INSTRUCTIONS TO FOLLOW -> Below are the entries. Print only the lines starting at the one with "The image size is (860, 481)." and ending at the one with "Task: Choose the Sterling Silver row", exactly, with no pictures.

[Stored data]

======

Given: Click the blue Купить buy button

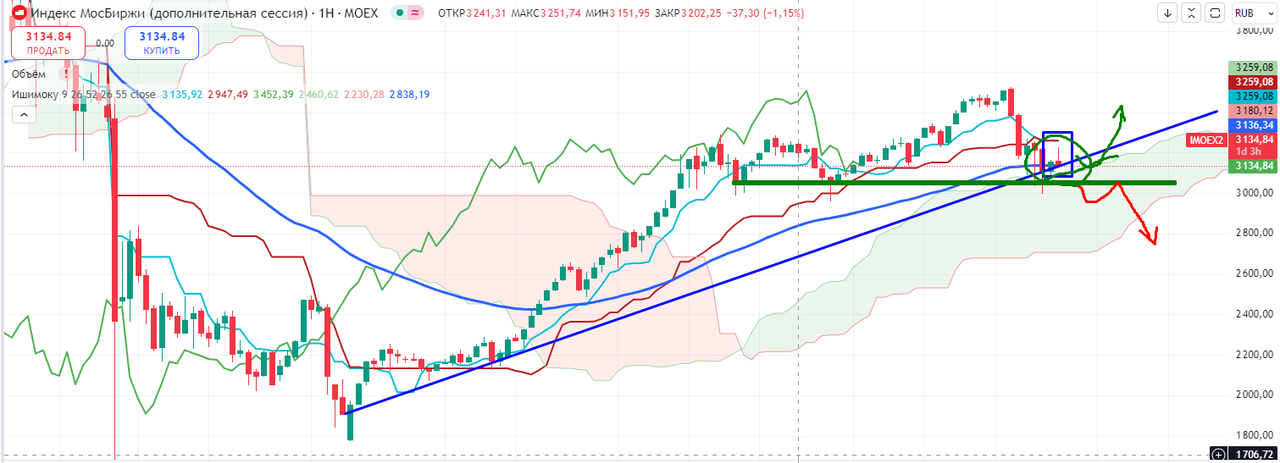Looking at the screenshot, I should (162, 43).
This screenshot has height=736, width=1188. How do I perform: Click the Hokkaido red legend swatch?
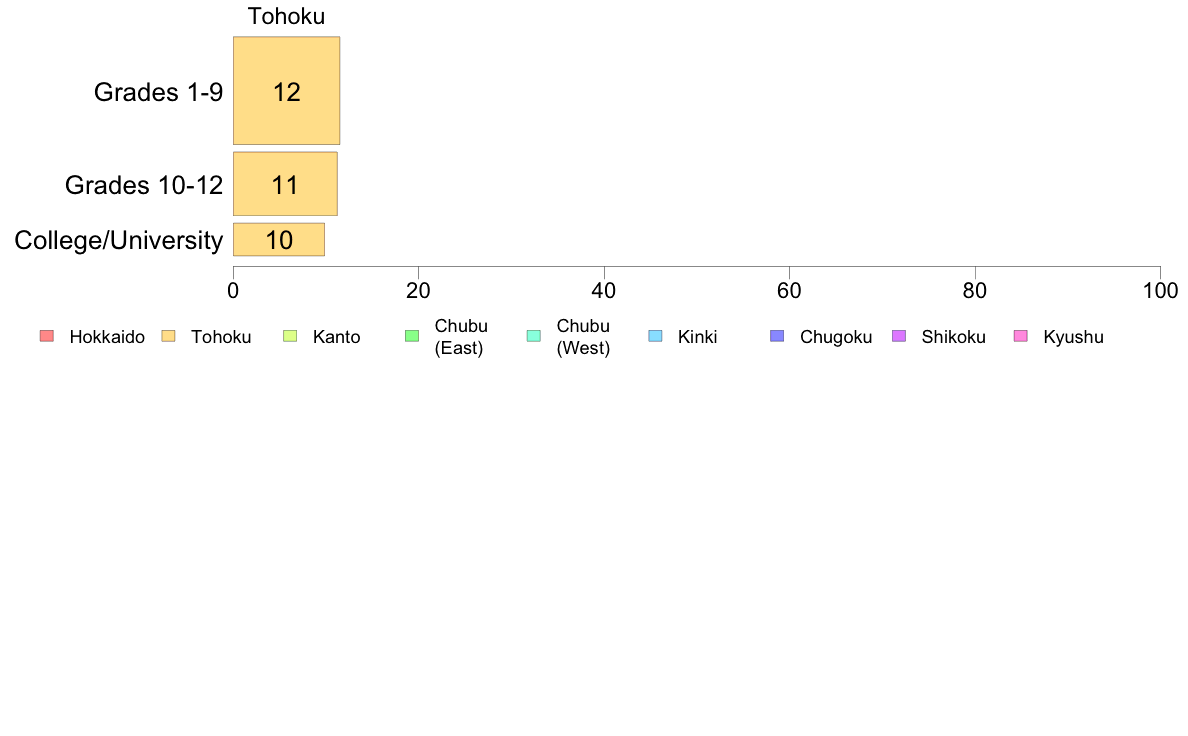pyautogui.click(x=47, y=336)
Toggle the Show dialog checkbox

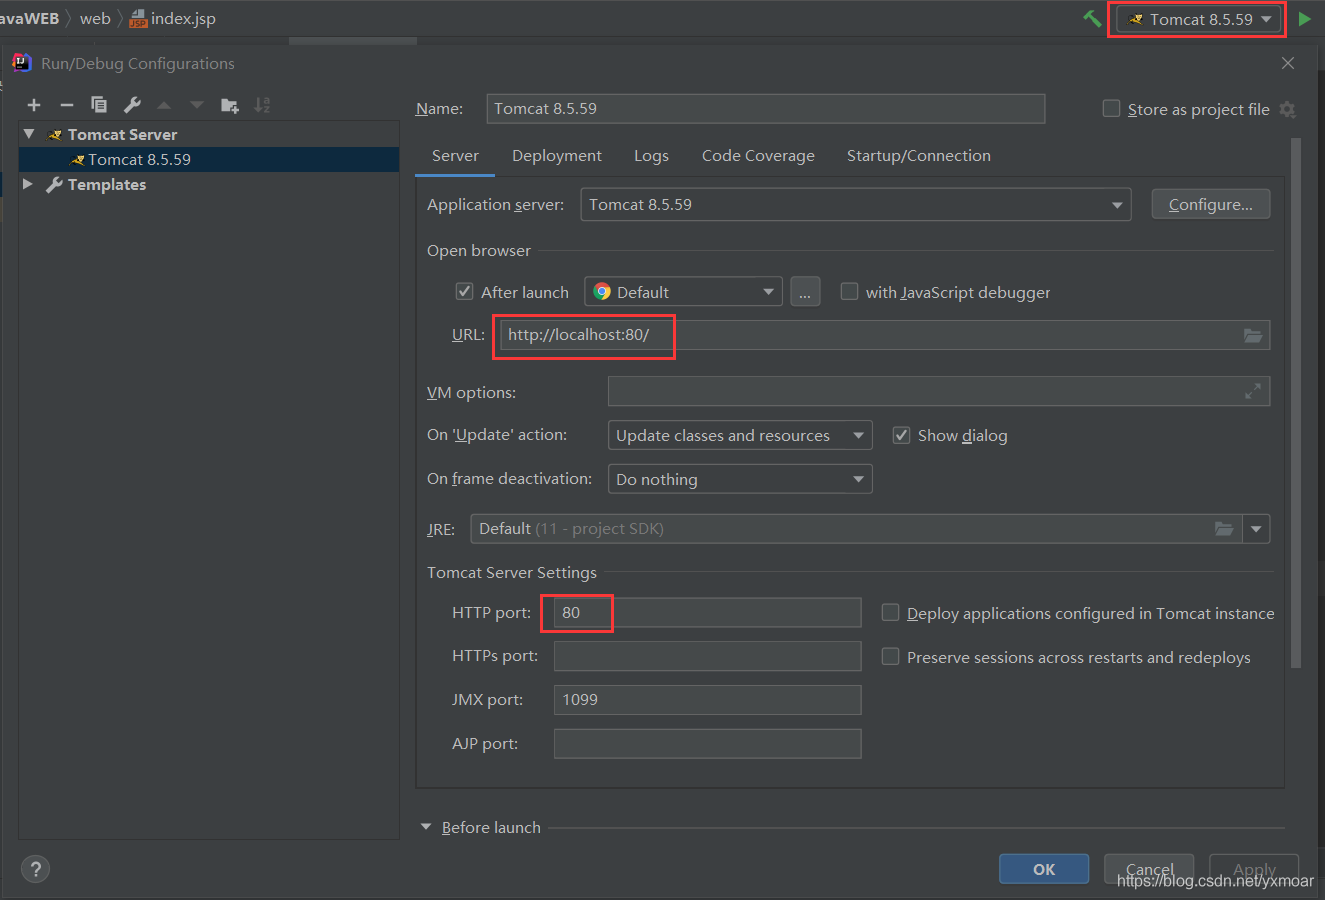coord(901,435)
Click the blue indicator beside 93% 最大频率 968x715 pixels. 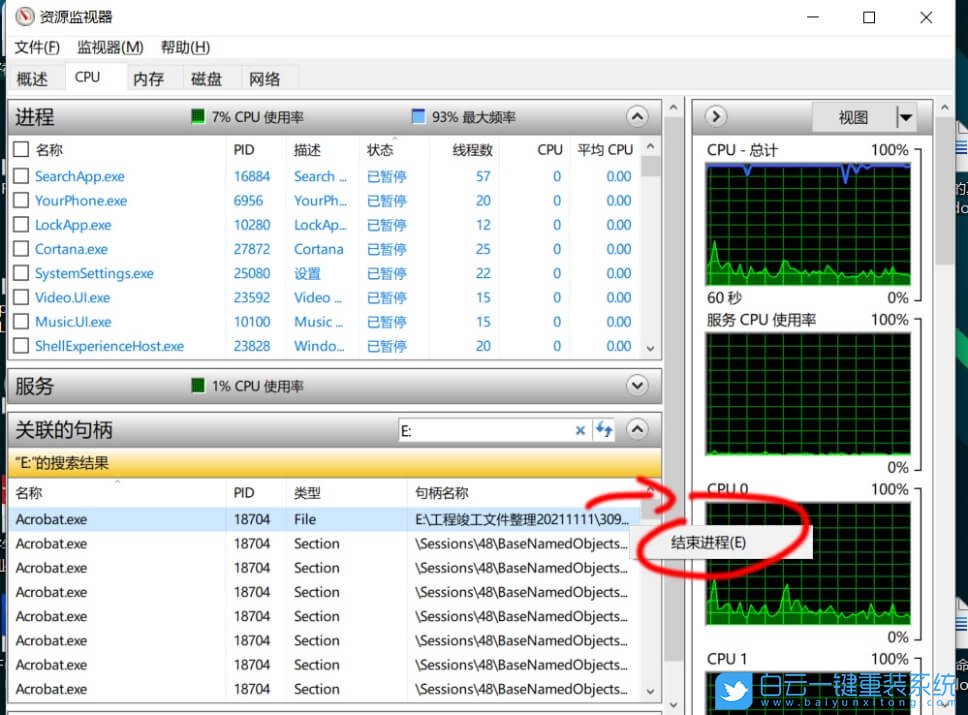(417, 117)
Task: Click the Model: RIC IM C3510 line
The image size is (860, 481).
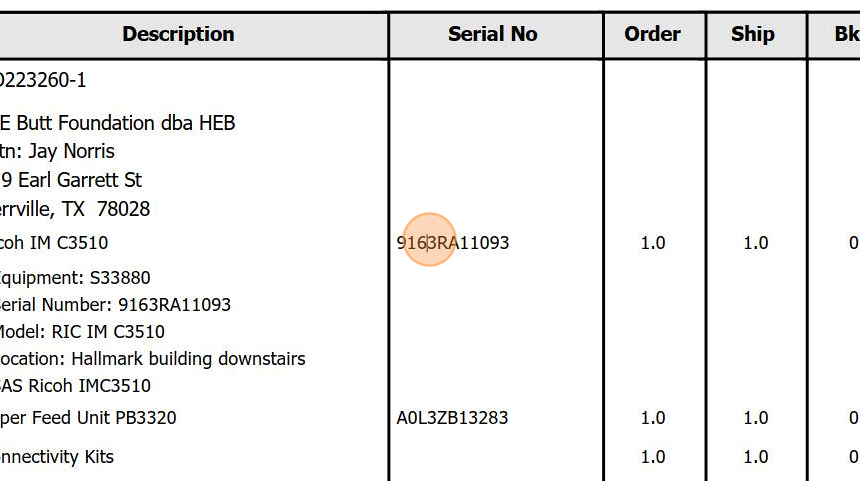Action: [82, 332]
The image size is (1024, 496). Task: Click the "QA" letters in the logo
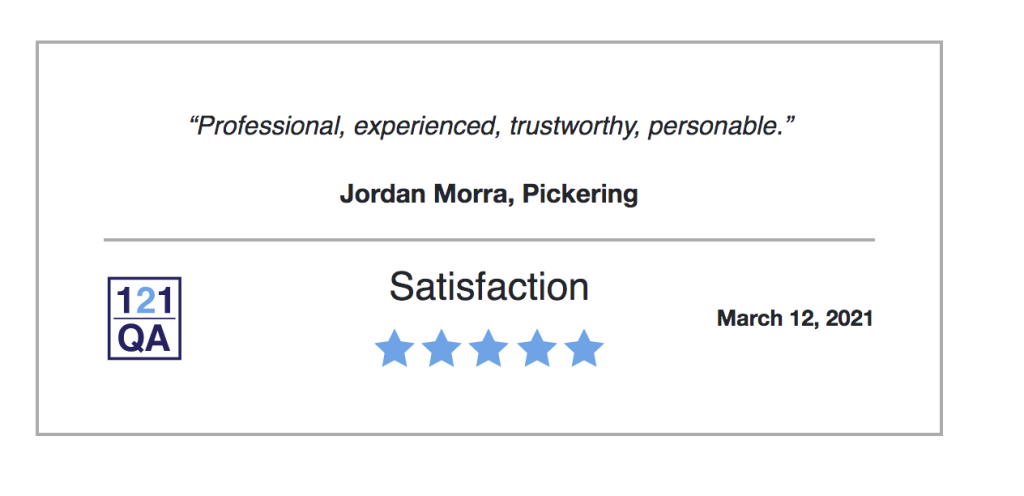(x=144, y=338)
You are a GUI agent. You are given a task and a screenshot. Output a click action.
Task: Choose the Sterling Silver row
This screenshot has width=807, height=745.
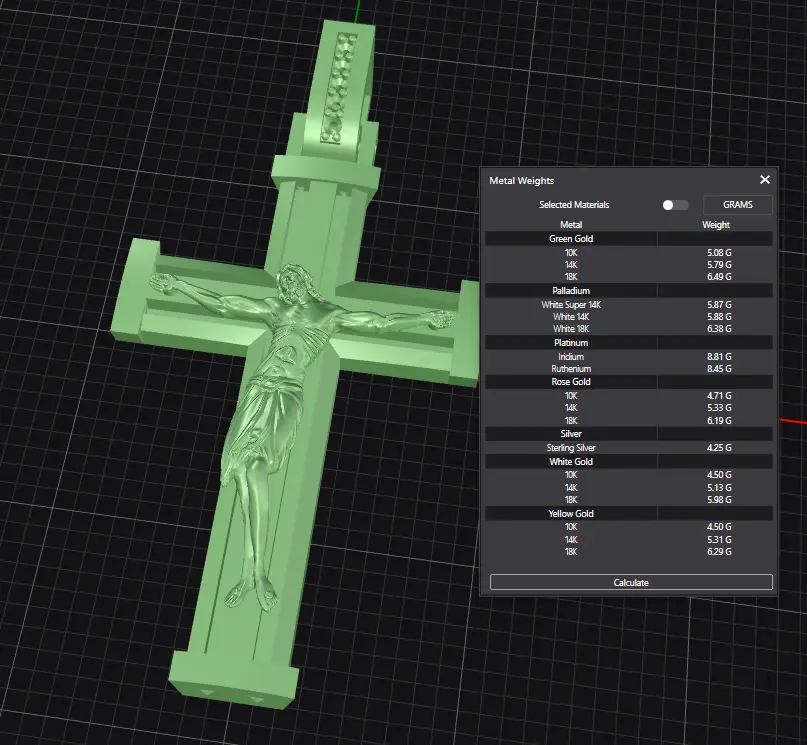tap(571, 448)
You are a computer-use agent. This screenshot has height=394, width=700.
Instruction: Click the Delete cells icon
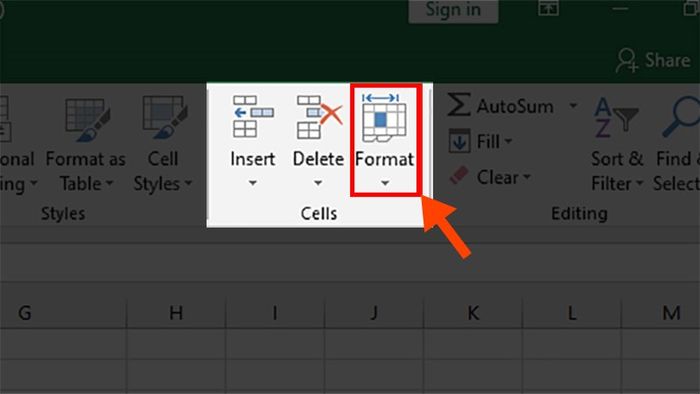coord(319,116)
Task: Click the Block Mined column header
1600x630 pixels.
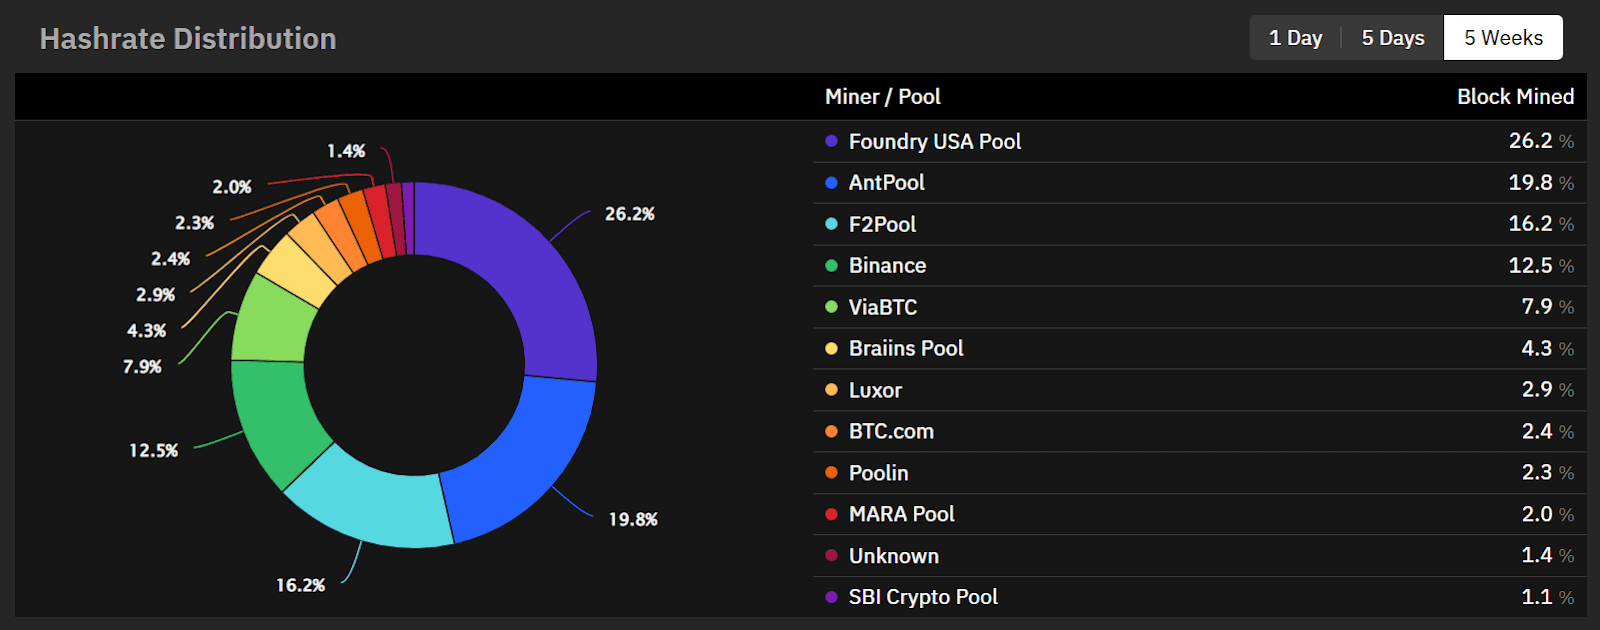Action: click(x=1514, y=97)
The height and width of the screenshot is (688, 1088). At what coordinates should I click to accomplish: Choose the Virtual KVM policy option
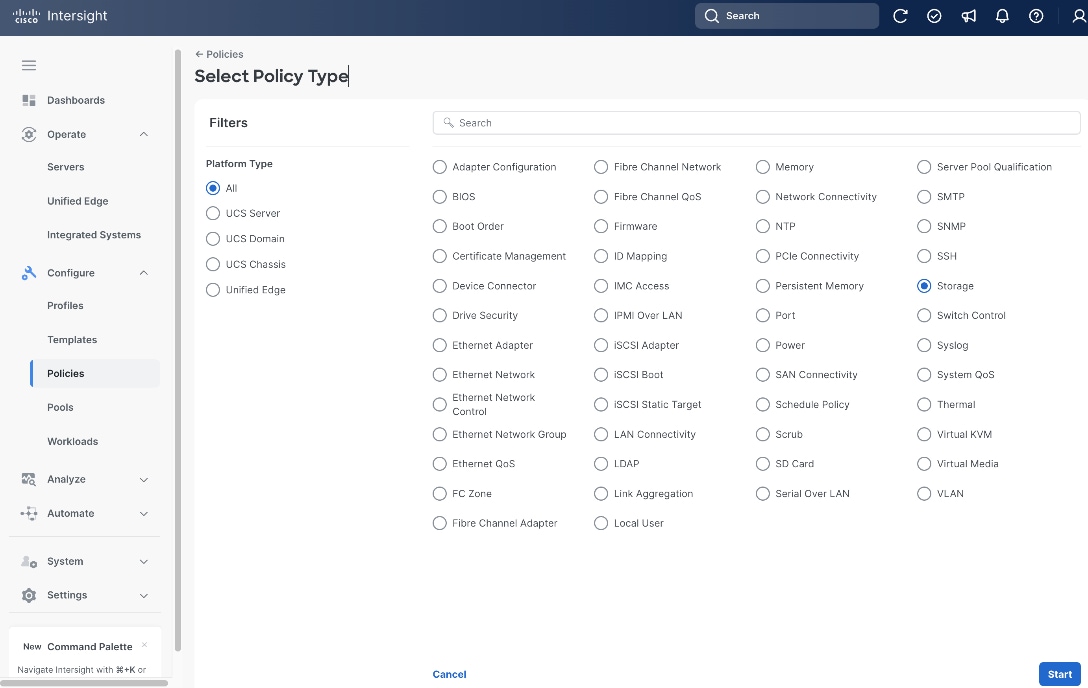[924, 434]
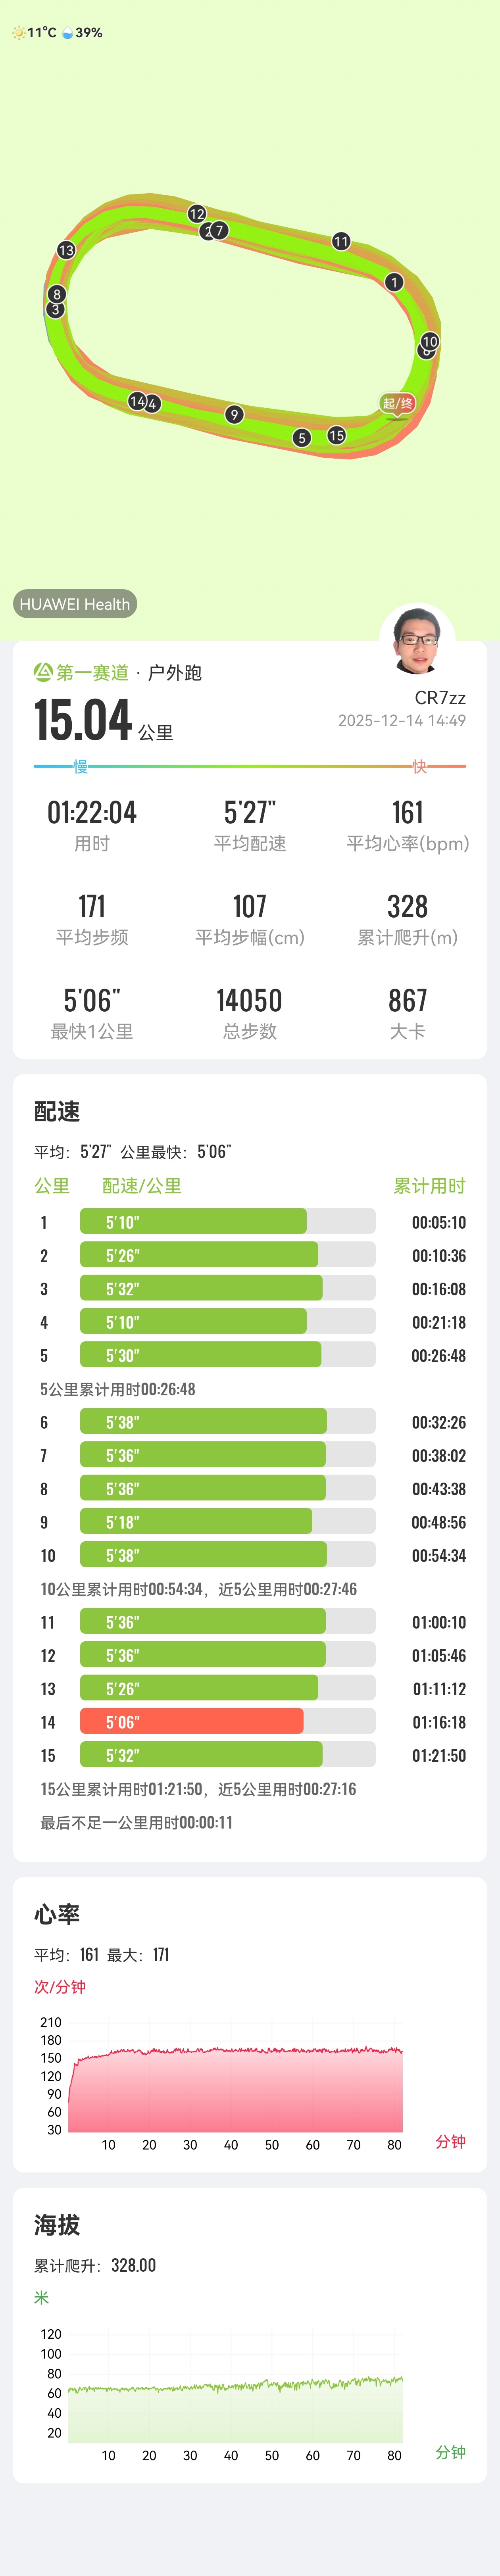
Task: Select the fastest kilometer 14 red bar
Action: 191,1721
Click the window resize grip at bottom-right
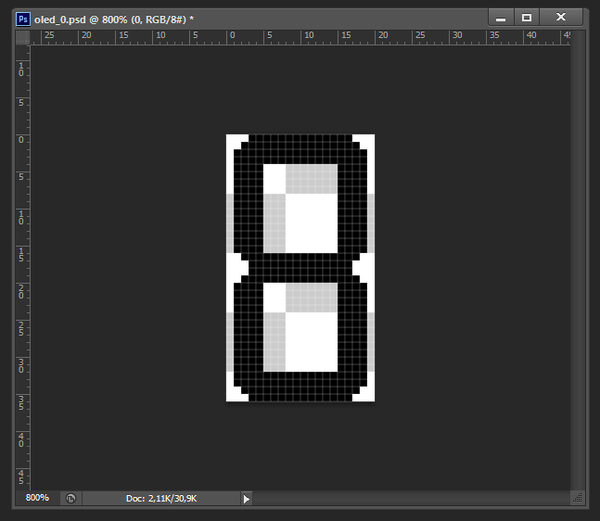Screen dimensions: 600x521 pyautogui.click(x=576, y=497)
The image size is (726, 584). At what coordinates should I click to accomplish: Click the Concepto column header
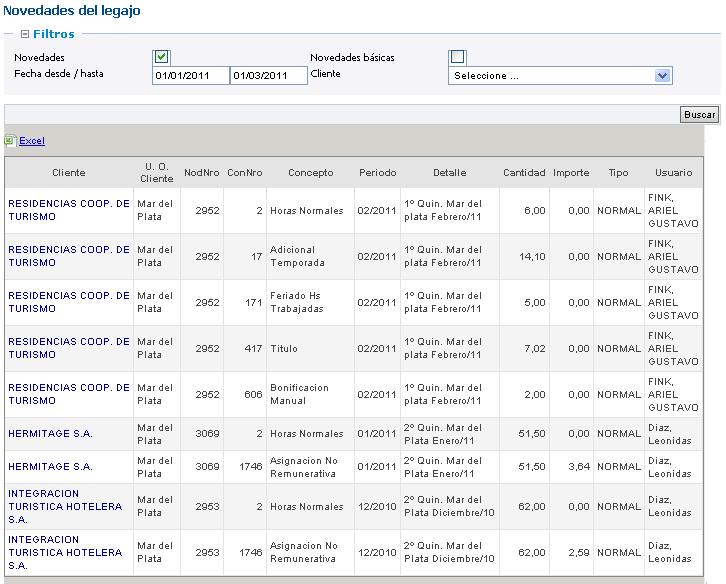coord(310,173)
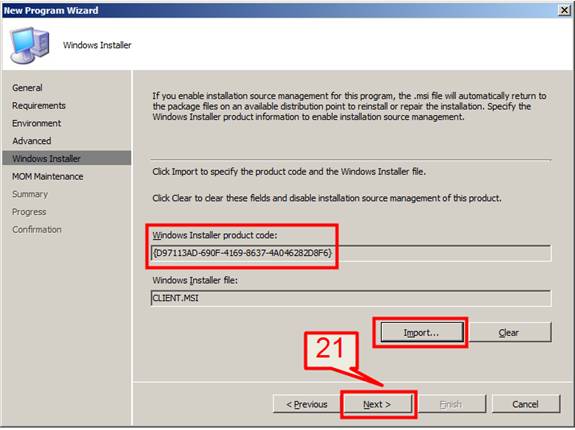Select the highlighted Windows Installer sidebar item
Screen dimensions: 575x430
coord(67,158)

======

WRITTEN ANSWER ->
The image size is (860, 481).
Action: [82, 332]
The image size is (1024, 496). Task: Click the "QA" letters in the logo
(x=144, y=338)
You are a GUI agent. You are given a task and a screenshot. Output a click action.
Task: Choose the Sterling Silver row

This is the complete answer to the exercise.